DOCUMENT SEGMENT:
Tenga at a recent Shambhala Art program at Karme Choling, to his right is Erin Christie, to his left is Randie Fox

article by Acharya Suzann Duquette
photos by Ted Ballou at a recent Shambhala Art program at Karme Choling

Tagtrug Mukpo, affectionately known as Taggie, is the autistic son of Chogyam Trungpa Rinpoche and his wife, Lady Diana Mukpo. On March 10, Taggie celebrated his 41st birthday at Karme Choling. It was a wonderful event, with more than ten people at Taggie’s head table, lots of momos, spring rolls and a homemade cake. It was a special event with a number of magical moments. After the second round of cheerful birthday by the entire dining room, Taggie said quietly, “Thank you very much.” At the end, he shook hands with everyone who came over to say goodbye to him.

Taggie was back two weeks later for lunch at Karme Choling, and happy to be here. His primary caregiver, Randie Fox, asked him earlier that day what he wanted to do, and he said he wanted to go to Karme Choling. After lunch, he was taking his plate to the dish room and Randie asked Taggie to take hers. He did. When he returned, I had just finished eating and she asked if he would take my tray to the dish room. He smiled and took it right there.

It feels like a new era for Taggie. Over the past nine years, I have been honored to serve as one of six volunteer members of the Tagtrug Mukpo Support Team and Trustee for the Tagtrug Mukpo Trust. In particular, I have appreciated the one-pointed vision of the support team members to ensure Taggie’s physical health and also to facilitate his ability to manifest as fully as possible in this life. I have felt a strong bond with the support team as friends and colleagues and in all of our work together. I am thankful for what I have learned from and along with everyone about how to view and best support Taggie, and am particularly thankful to Ashoka Mukpo, as a representative of his family, for assuming leadership of the support team. It is wonderful that David Mukpo is also part of the support team.

Tenga at a recent Shambhala Art program at Karme Choling

I first met and started working with Taggie fifteen years ago when I was co-director of Karme Choling. Along with many others, I have been amazed at Taggie’s development over these years. It has been a journey for him and all of us. When I first met him, he spent a lot of time tearing pages of books or other paper into small bits or watching television, and there was always an edge of alert to possible aggressive outbursts and his frequent grand mal seizures. I don’t recall any eye contact. His caregivers, supported by Karme Choling at the time, emphasized that he needed “alpha” caregiving, and psychological advisors assessed that any progress for Taggie in this life would be “glacial.” With Susan Taney’s guidance, changes in Taggie’s medications and approach to his physical and psychological care have improved his overall health. Especially in the past three years, with Erin Christie’s love, protectorship and skill as Shared Living Provider (SLP), and her tenacity with dietary changes and the addition of alternative health care, Taggie has begun to manifest truly differently. As Erin has said, depending on the occasion, he might be Taggie or Tenga, or even, on occasion, Tenga Rinpoche, one of several incarnations of Surmang Tenga Rinpoche, as recognized by the Sixteenth Gyalwang Karmapa.

DATA PROVIDED:
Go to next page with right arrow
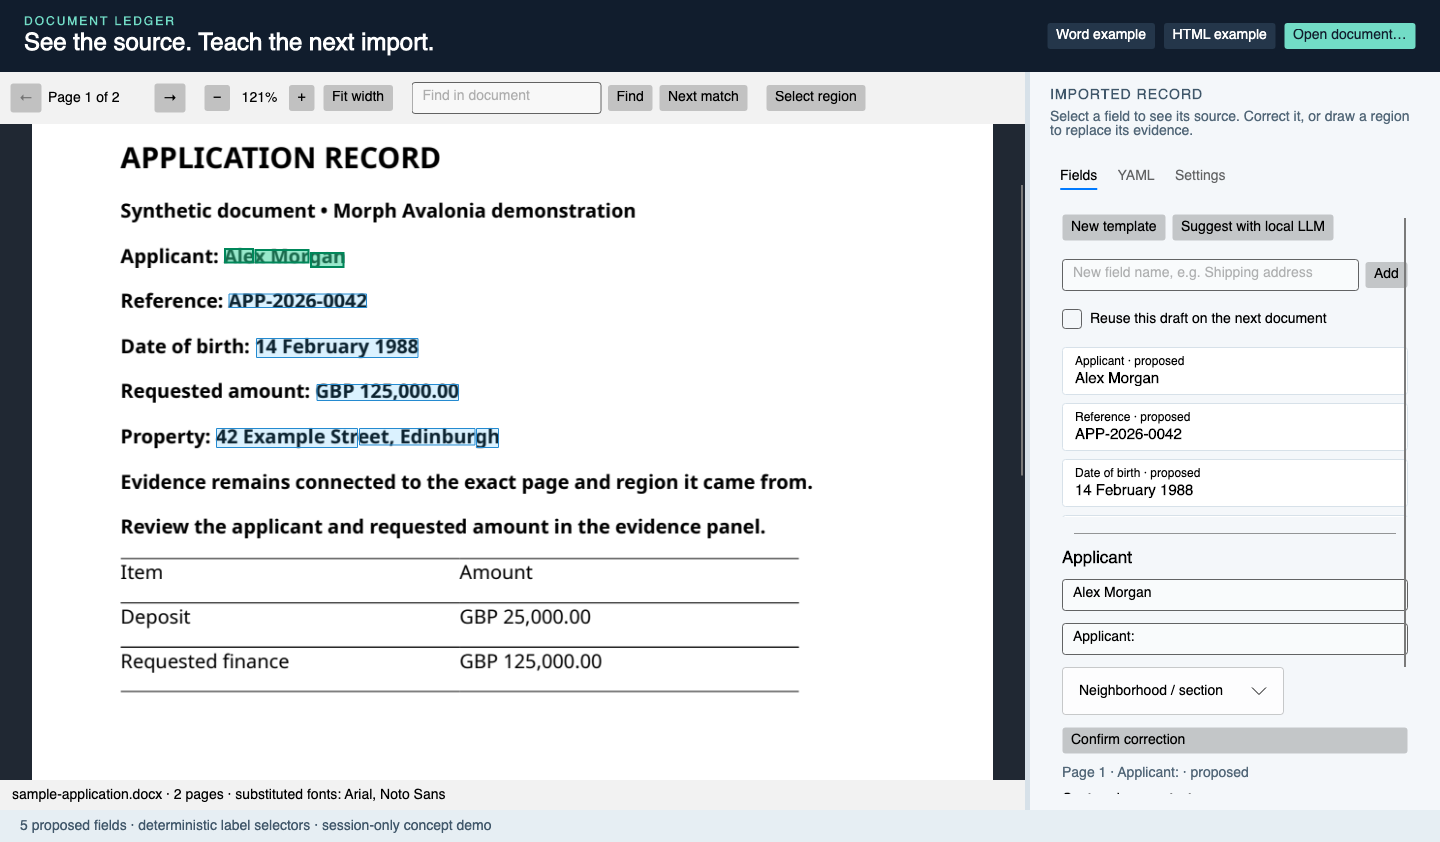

WORK ITEM:
Quote word for word the part of the article about Taggie that begins with the words containing "Taggie was back" and ends with "it right there.". Rely only on the article about Taggie, not on the data.

PROBLEM SOLUTION:
Taggie was back two weeks later for lunch at Karme Choling, and happy to be here. His primary caregiver, Randie Fox, asked him earlier that day what he wanted to do, and he said he wanted to go to Karme Choling. After lunch, he was taking his plate to the dish room and Randie asked Taggie to take hers. He did. When he returned, I had just finished eating and she asked if he would take my tray to the dish room. He smiled and took it right there.